George Carlin: RIP

Yeah, I saw him on his first tour after her death and he sort of admitted that he was looking a bit more on the darker side of things.

Even if he got bitter and unfunny in the last few years, I thank him for all the fun he did give us over the years. Reading these posts all those bits are coming back into my consciousness. My Carlin records are long gone, but I think I’ll be visiting iTunes this evening.

I’ll miss you, brother.

(bolding mine)
Fuck, now I’ll die curious.

Goodbye, motherfucker, indeed :frowning:

He did one after the first Iraq war. Paraphrasing…
George H. Bush: What? They have bigger dicks than us? BOMB THEM!

Police are searching today for a deranged geography teacher who shot six people because they did not know the capital of Scotland. Be advised that he is armed and dangerous, and that the capital of Scotland is Edinburgh.

Even when he wasn’t so funny he was worth listening to. From The Nation:

True dat, many, every motherfuckin’ word.

I just checked to see if I listed George Carlin as one of my death pool picks; glad to see I didn’t. Scoring points on him would have been a dubious honor at best. The man was a legend of legends and his contributions to the comedy world will be sorely missed.

Like most everyone else, I felt that his bitter tirades against American society were tiresome and unfunny. I noticed that hardly anyone in the audience would be laughing during these segments. His older material was better and I could definitely tell the difference between then and now as I was recently listening to his Carlin on campus CD (circa 1984 I believe).

Hardly anyone has mentioned Carlin’s books in this thread. I have all three (ALL THREE!!!) Brain Droppings, Napalm and Silly Putty and When Will Jesus Bring the Pork Chops? I like Brain Droppings the best, though he does get bitter in some of the latter parts of the book. Napalm and Silly Putty is mostly his standup routine transcribed in print. When Will Jesus Bring the Pork Chops? is a nice read, but the tone is mellower overall.

I have to wonder if George ever completed his Incomplete List of Impolite Words.

No, it’s not, not a bit of it, and it’s one of the reasons he sucked so bad at the end. He should have stuck to comedy and language, when he got into pseudo-political Marxist rantings, he sounded just as stupid as you usually do. Bullshit from the mouth of a brilliant man is still bullshit.

Here’s a nice tribute from a sports writer.

And here’s the baseball/football bit.

RIP :frowning:

My father worked in a bank in Manhattan, and every now and then I’d get to go with him. We’d take the train up to the city, I’d have fun playing in the bowels of the Greenwich Bank building, and then my godmother (who lived in the city) would pick me up and we’d go sightseeing.

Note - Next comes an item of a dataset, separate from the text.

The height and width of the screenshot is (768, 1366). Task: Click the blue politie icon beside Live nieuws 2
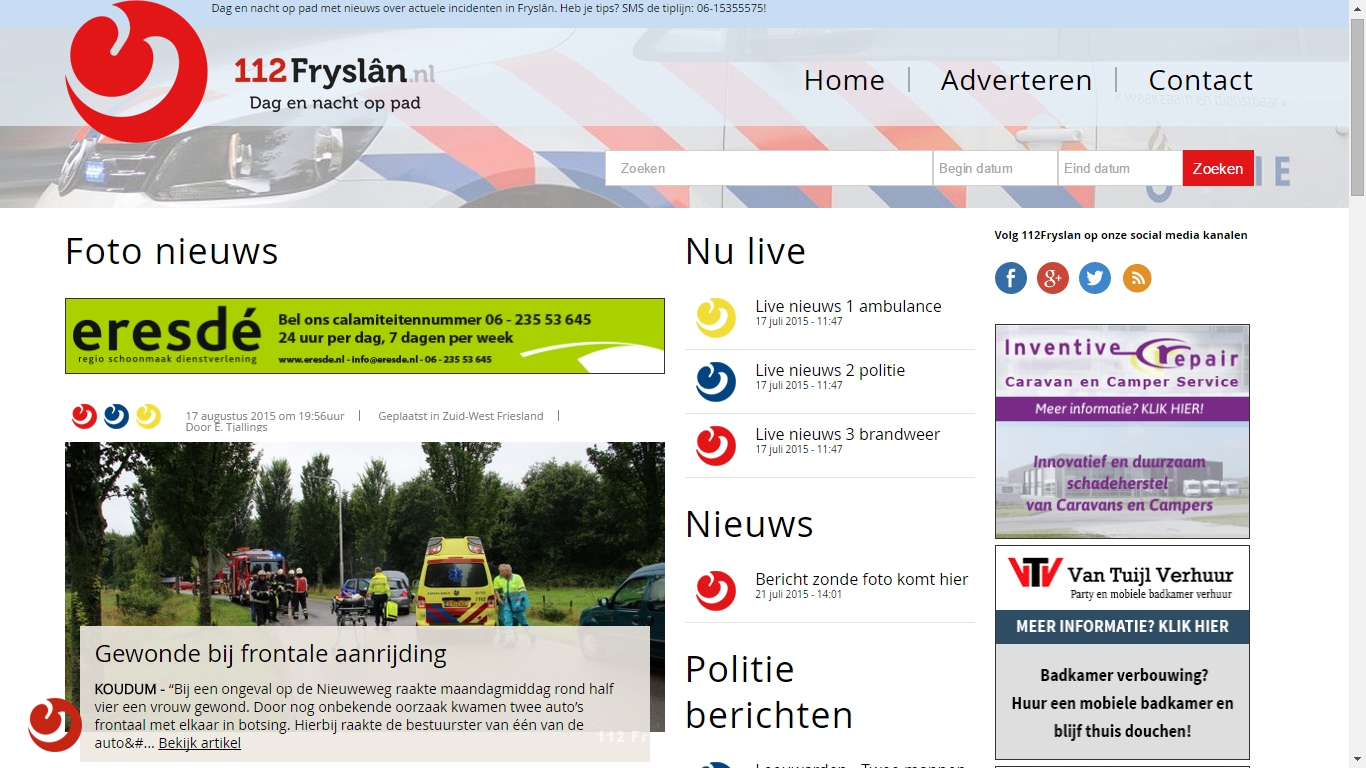716,382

During one of these trips – I’d have been around nine at the time – we went to a record store. Now this was around the time my friends were starting to pick up comedy albums…the kind that we sure as hell couldn’t let our parents know about. Steve Martin’s A Wild and Crazy Guy and Comedy Is Not Pretty!…Robin Williams’ Reality…What a Concept – that sort of thing. So, I’m walking around the record store and I find the “comedy” section. I decide to try and find something new. Something none of my friends and I had heard before. And there it was…this long-haired guy was sitting on a stool with his finger jammed way the hell up his nose, and there was a sticker telling me that this album contained “The Seven Words You Can’t Say On Television”. Sold.

I also bought K-Tel’s Wings Of Sound, as a cover story. After all, I had to sit in a train for a couple of hours with dad, and there was no way I could let him know I had bought filth such as this.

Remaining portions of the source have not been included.